DESCRIPTION OF THE TASK
Set down the entries once more, exactly as given.

(Collected data entries)
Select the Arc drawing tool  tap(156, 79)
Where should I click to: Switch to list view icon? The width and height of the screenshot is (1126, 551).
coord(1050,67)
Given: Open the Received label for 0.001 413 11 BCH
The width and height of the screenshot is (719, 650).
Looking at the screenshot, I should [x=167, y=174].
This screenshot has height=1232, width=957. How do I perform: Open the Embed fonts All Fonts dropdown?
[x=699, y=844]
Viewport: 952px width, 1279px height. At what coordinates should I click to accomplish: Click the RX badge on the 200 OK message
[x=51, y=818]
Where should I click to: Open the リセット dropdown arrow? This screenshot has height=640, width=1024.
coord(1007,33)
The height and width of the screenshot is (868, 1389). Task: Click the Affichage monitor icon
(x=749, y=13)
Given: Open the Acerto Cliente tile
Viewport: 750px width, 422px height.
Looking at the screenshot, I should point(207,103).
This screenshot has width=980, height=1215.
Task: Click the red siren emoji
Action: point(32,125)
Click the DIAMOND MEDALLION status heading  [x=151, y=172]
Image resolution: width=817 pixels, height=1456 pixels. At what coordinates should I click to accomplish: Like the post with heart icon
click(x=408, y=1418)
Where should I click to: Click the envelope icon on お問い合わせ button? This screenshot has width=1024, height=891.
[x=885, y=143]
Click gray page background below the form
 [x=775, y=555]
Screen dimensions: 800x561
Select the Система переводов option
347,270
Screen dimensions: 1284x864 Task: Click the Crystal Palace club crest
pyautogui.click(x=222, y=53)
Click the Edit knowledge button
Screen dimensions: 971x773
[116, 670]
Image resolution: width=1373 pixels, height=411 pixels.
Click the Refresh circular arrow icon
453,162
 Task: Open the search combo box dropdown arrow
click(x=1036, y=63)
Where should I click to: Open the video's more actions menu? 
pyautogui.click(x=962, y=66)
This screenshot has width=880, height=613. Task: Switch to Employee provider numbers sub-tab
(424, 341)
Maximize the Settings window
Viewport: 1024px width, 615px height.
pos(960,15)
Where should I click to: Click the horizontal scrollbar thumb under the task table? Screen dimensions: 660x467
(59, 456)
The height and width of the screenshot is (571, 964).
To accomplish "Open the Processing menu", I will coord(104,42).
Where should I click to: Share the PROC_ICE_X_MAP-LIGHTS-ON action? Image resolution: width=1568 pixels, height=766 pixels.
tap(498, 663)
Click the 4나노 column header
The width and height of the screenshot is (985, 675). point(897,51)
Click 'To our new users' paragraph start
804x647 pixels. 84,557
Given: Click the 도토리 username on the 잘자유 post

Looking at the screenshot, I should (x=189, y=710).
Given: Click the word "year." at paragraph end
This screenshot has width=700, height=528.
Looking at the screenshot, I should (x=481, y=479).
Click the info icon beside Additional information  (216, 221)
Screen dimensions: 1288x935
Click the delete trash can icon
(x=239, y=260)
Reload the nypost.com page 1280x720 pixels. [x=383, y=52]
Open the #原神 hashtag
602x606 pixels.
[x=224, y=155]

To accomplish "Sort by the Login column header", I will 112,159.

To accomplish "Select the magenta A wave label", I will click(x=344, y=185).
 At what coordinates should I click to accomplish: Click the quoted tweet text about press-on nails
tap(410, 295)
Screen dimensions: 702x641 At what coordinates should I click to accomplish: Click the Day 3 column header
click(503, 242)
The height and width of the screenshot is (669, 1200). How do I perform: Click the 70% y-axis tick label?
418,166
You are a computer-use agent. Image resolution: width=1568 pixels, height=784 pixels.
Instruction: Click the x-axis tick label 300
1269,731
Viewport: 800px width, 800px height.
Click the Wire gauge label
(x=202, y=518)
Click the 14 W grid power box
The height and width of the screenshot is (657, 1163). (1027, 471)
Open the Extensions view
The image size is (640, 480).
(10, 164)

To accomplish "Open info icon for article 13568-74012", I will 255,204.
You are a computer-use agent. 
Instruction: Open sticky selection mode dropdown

TASK ANSWER
Select the Arc drawing tool  tap(156, 79)
Where should I click to: Switch to list view icon? The width and height of the screenshot is (1126, 551).
coord(1050,67)
Given: Open the Received label for 0.001 413 11 BCH
The width and height of the screenshot is (719, 650).
Looking at the screenshot, I should [x=167, y=174].
This screenshot has height=1232, width=957. How do I perform: Open the Embed fonts All Fonts dropdown?
[x=699, y=844]
Viewport: 952px width, 1279px height. At what coordinates should I click to accomplish: Click the RX badge on the 200 OK message
[x=51, y=818]
Where should I click to: Open the リセット dropdown arrow? This screenshot has height=640, width=1024.
coord(1007,33)
The height and width of the screenshot is (868, 1389). Task: Click the Affichage monitor icon
(x=749, y=13)
Given: Open the Acerto Cliente tile
Viewport: 750px width, 422px height.
Looking at the screenshot, I should point(207,103).
This screenshot has width=980, height=1215.
Task: Click the red siren emoji
Action: point(32,125)
Click the DIAMOND MEDALLION status heading  [x=151, y=172]
Image resolution: width=817 pixels, height=1456 pixels. At what coordinates should I click to accomplish: Like the post with heart icon
click(x=408, y=1418)
Where should I click to: Click the envelope icon on お問い合わせ button? This screenshot has width=1024, height=891.
[x=885, y=143]
Click gray page background below the form
 [x=775, y=555]
Screen dimensions: 800x561
Select the Система переводов option
347,270
Screen dimensions: 1284x864 Task: Click the Crystal Palace club crest
pyautogui.click(x=222, y=53)
Click the Edit knowledge button
Screen dimensions: 971x773
[116, 670]
Image resolution: width=1373 pixels, height=411 pixels.
Click the Refresh circular arrow icon
453,162
 Task: Open the search combo box dropdown arrow
click(x=1036, y=63)
Where should I click to: Open the video's more actions menu? 
pyautogui.click(x=962, y=66)
This screenshot has width=880, height=613. Task: Switch to Employee provider numbers sub-tab
(424, 341)
Maximize the Settings window
Viewport: 1024px width, 615px height.
pos(960,15)
Where should I click to: Click the horizontal scrollbar thumb under the task table? Screen dimensions: 660x467
(59, 456)
The height and width of the screenshot is (571, 964).
To accomplish "Open the Processing menu", I will coord(104,42).
Where should I click to: Share the PROC_ICE_X_MAP-LIGHTS-ON action? Image resolution: width=1568 pixels, height=766 pixels.
tap(498, 663)
Click the 4나노 column header
The width and height of the screenshot is (985, 675). point(897,51)
Click 'To our new users' paragraph start
804x647 pixels. 84,557
Given: Click the 도토리 username on the 잘자유 post

Looking at the screenshot, I should (x=189, y=710).
Given: Click the word "year." at paragraph end
This screenshot has width=700, height=528.
Looking at the screenshot, I should (x=481, y=479).
Click the info icon beside Additional information  (216, 221)
Screen dimensions: 1288x935
Click the delete trash can icon
(x=239, y=260)
Reload the nypost.com page 1280x720 pixels. [x=383, y=52]
Open the #原神 hashtag
602x606 pixels.
[x=224, y=155]

To accomplish "Sort by the Login column header", I will 112,159.

To accomplish "Select the magenta A wave label", I will click(x=344, y=185).
 At what coordinates should I click to accomplish: Click the quoted tweet text about press-on nails
tap(410, 295)
Screen dimensions: 702x641 At what coordinates should I click to accomplish: Click the Day 3 column header
click(503, 242)
The height and width of the screenshot is (669, 1200). How do I perform: Click the 70% y-axis tick label?
418,166
You are a computer-use agent. Image resolution: width=1568 pixels, height=784 pixels.
Instruction: Click the x-axis tick label 300
1269,731
Viewport: 800px width, 800px height.
Click the Wire gauge label
(x=202, y=518)
Click the 14 W grid power box
The height and width of the screenshot is (657, 1163). (1027, 471)
Open the Extensions view
The image size is (640, 480).
(10, 164)

To accomplish "Open info icon for article 13568-74012", I will 255,204.
You are a computer-use agent. 
Instruction: Open sticky selection mode dropdown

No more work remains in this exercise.